Directions for this task: Wherever the line that contains "Instruction: Click the" falls, repeat it and the lines after it exactly until the records end, without any pictures.

Provided entries:
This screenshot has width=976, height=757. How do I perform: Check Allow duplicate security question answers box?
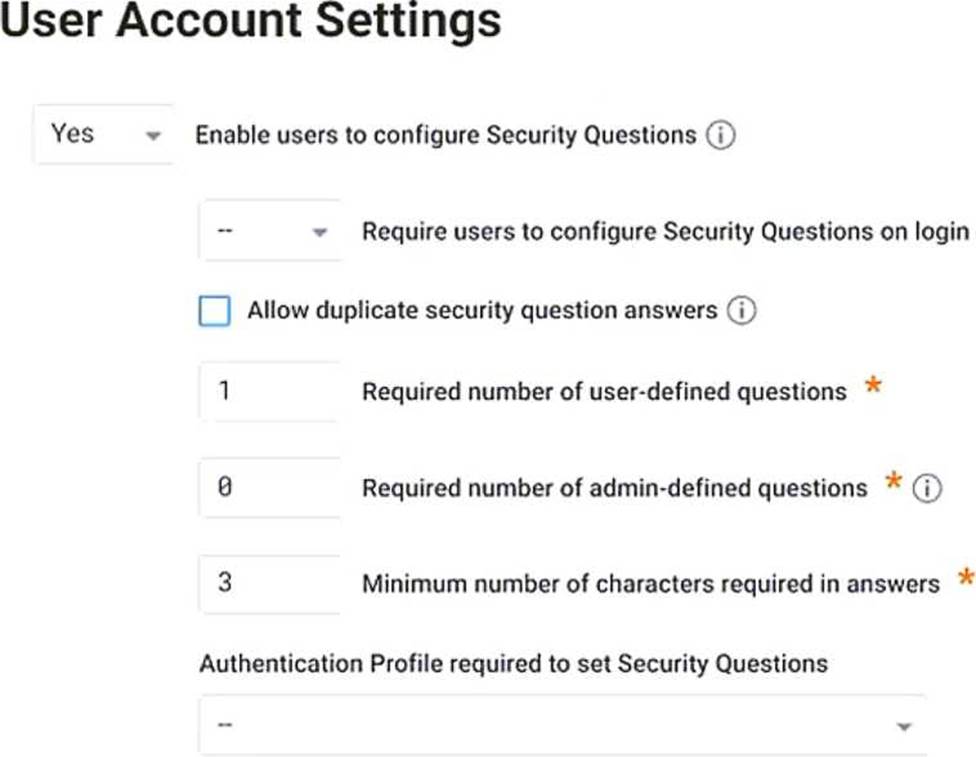coord(215,311)
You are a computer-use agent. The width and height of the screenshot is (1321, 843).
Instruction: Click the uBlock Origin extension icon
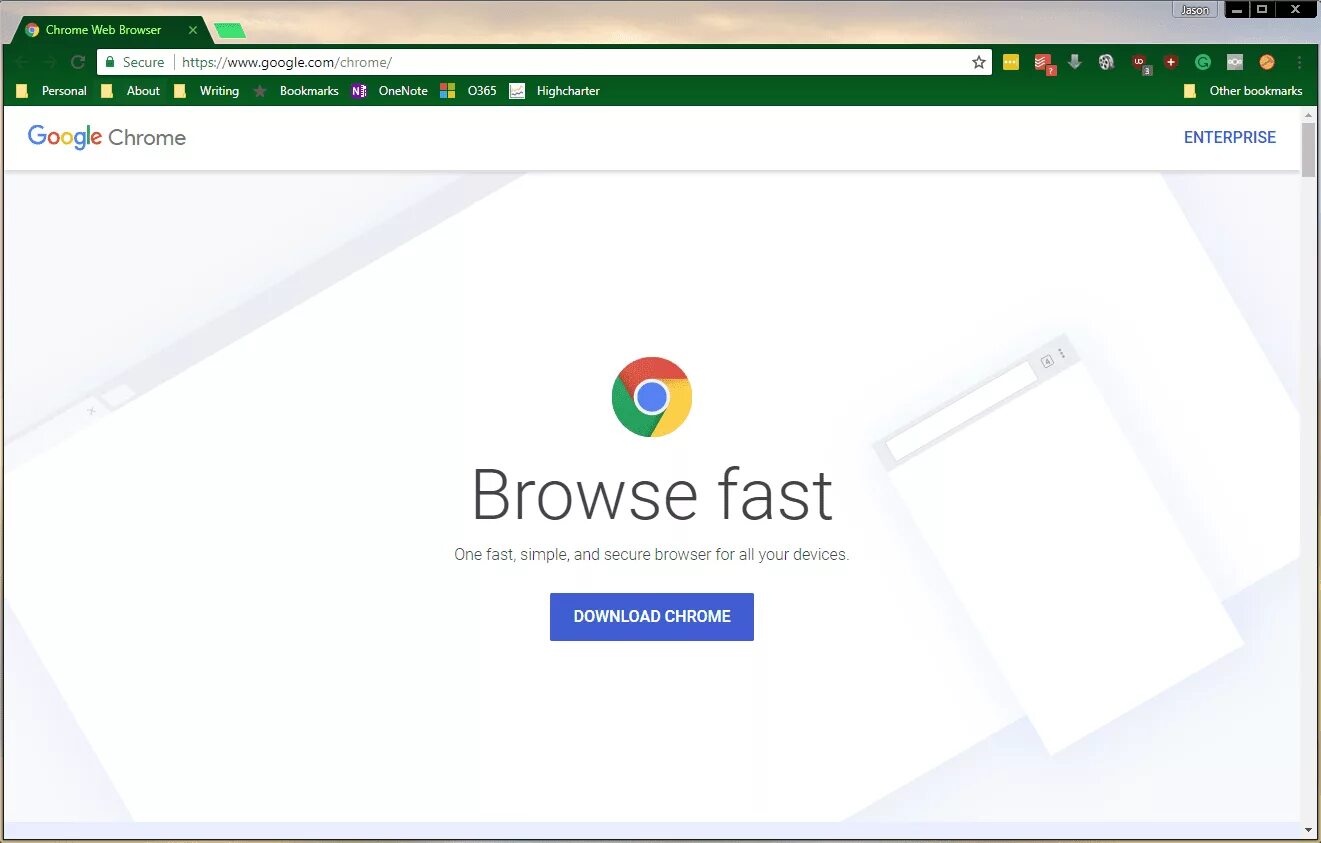point(1140,61)
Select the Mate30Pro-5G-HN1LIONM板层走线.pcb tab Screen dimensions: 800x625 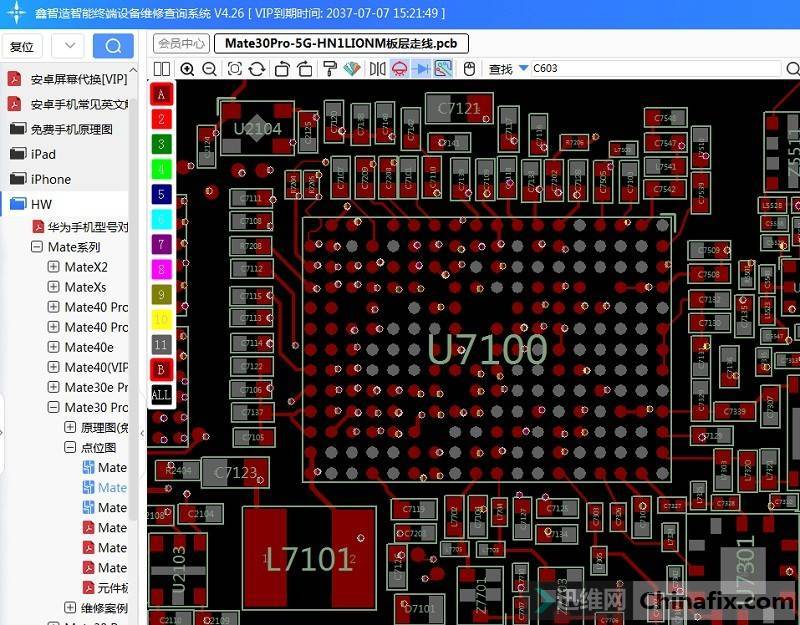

Response to this task:
Instruction: Click the uBlock Origin extension icon
point(1140,61)
Select the Mate30Pro-5G-HN1LIONM板层走线.pcb tab Screen dimensions: 800x625 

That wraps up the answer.